During the whole summer poor little Thumbelina lived quite alone in the wide forest. She wove herself a bed with blades of grass, and hung it under a broad leaf to protect herself from the rain. She sucked honey from the flowers for food, and drank the dew from the leaves every morning.

So passed away the summer and the autumn, and then came the winter,—the long cold winter. All the birds who had sung to her so sweetly had flown away, and the trees and flowers had withered. The large shamrock under the shelter of which she had lived shriveled up, leaving nothing but a yellow, withered stalk. She was dreadfully cold, for her clothes were thin and torn, and she was herself so frail and delicate that she nearly froze to death. It began to snow, too, and the snowflakes as they fell upon her were like a whole shovelful falling upon one of us, for we are tall, but she was only an inch high. She wrapped herself in a dry leaf, but it cracked in the middle and gave her no warmth, and she shivered with cold. [[88]]

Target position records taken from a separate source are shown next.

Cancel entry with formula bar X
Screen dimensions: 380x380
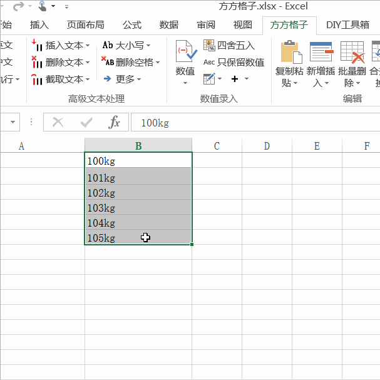pos(58,123)
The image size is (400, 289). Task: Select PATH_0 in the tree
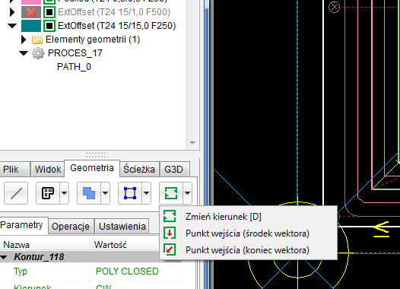74,67
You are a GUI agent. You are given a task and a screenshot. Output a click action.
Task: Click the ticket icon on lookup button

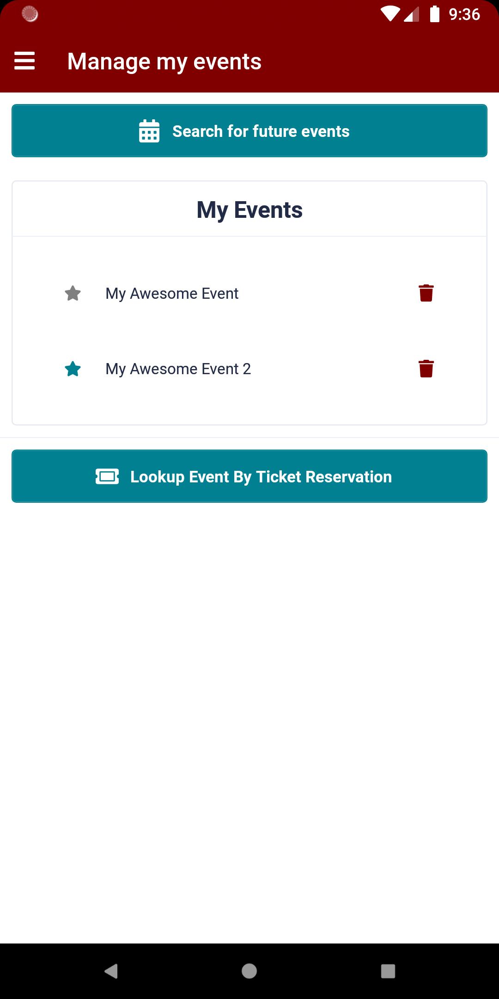click(x=107, y=476)
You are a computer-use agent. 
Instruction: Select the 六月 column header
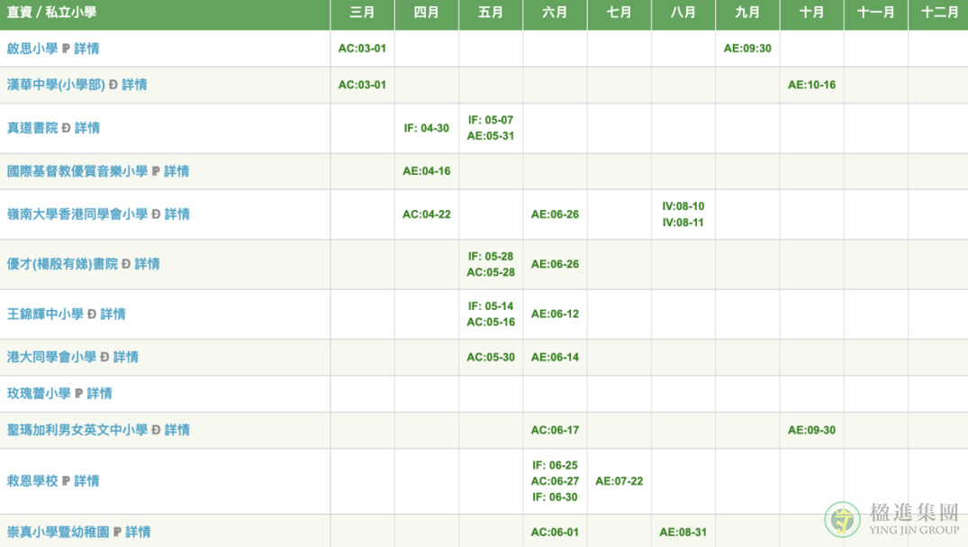coord(555,13)
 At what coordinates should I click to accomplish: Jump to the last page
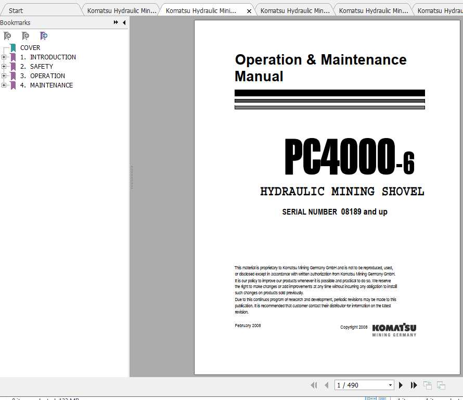pos(414,385)
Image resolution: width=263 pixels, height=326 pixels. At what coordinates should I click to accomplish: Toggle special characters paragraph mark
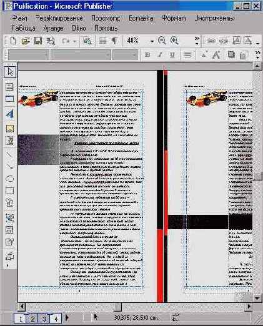pyautogui.click(x=115, y=41)
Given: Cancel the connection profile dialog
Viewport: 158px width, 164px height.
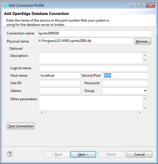Looking at the screenshot, I should pyautogui.click(x=139, y=154).
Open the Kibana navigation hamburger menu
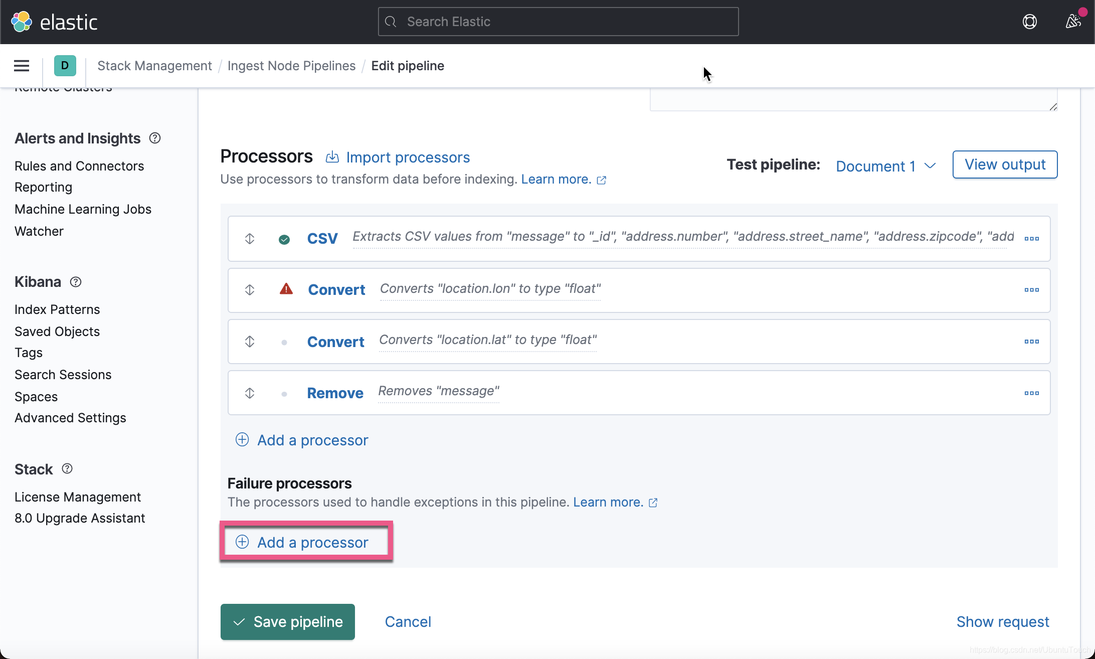1095x659 pixels. 21,66
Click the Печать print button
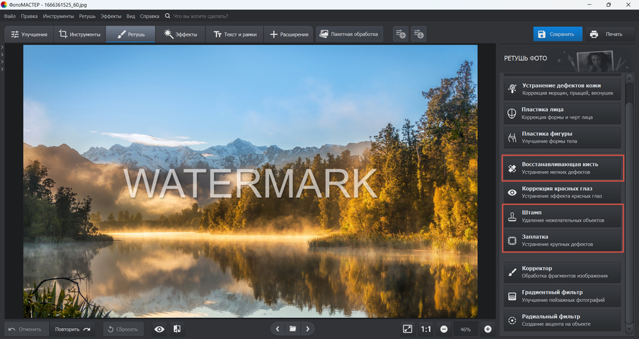Screen dimensions: 639x339 tap(606, 34)
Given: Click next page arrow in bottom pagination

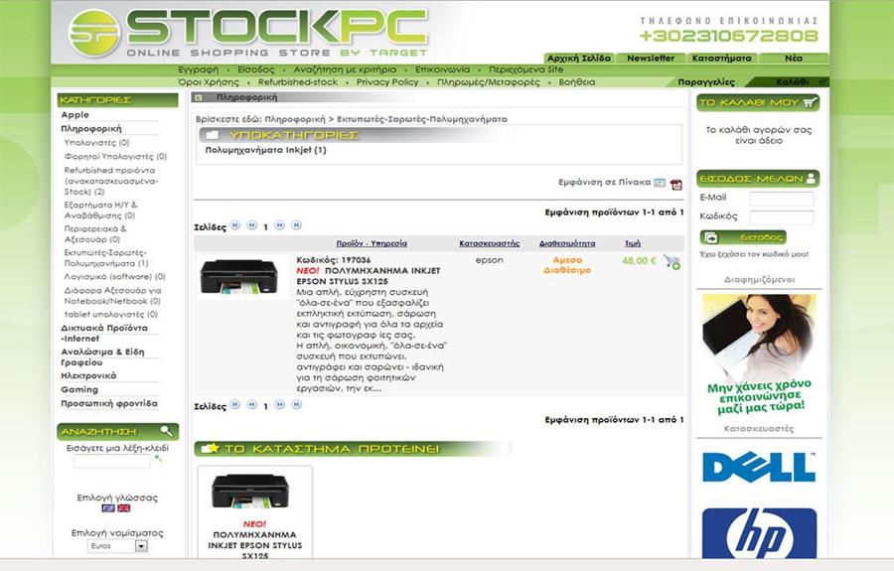Looking at the screenshot, I should 279,404.
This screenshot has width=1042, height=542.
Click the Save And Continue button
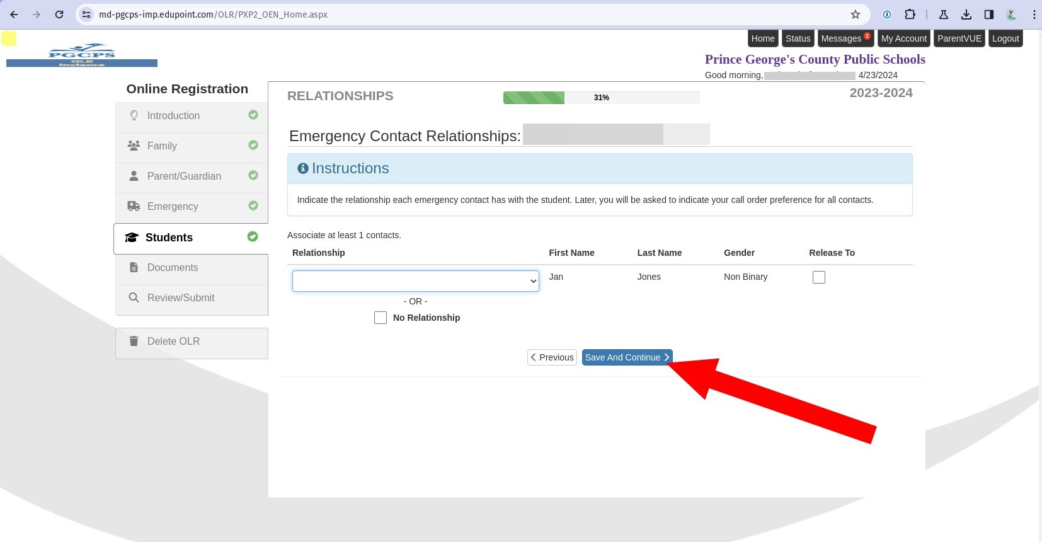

Close to the wood in which she was living was a large cornfield, but the corn had been cut a long time; nothing remained but the bare, dry stubble, standing up out of the frozen ground. It was to her like wandering about in a large wood. Oh, how she shivered with cold! All at once she came to the door of a field mouse who had a little den under the corn stubble. There lived the field mouse in warmth and comfort, with a storeroom full of corn and a splendid kitchen and dining room. Poor Thumbelina stood before the door just like a little beggar girl, and asked for a little piece of barleycorn, [[89]]for she had been without a morsel to eat for two days.

“You poor little creature,” said the field mouse, for she was a good, kind-hearted old mouse; “come into my warm room and dine with me.”

Then she was pleased with Thumbelina; so she said, “You are quite welcome to stay with me all winter if you like; but you must keep my room clean and neat, and tell me stories, for I like very much to hear them.”

And Thumbelina did all that the field mouse asked her, and found herself very comfortable.

“To-night I expect a visitor,” said the field mouse one day. “My neighbor pays me a visit once a week. He is better off than I am; he has large rooms, and wears a beautiful black velvet coat. If you could only have him for a husband, you would be well provided for indeed. But he is blind. You must tell him some of your prettiest stories.”

Thumbelina had no interest in this neighbor, for he was a mole. However, he came [[90]]and paid them a visit, dressed in his black velvet coat.

“He is very rich and learned,” the field mouse told her, “and his house is twenty times as large as mine.”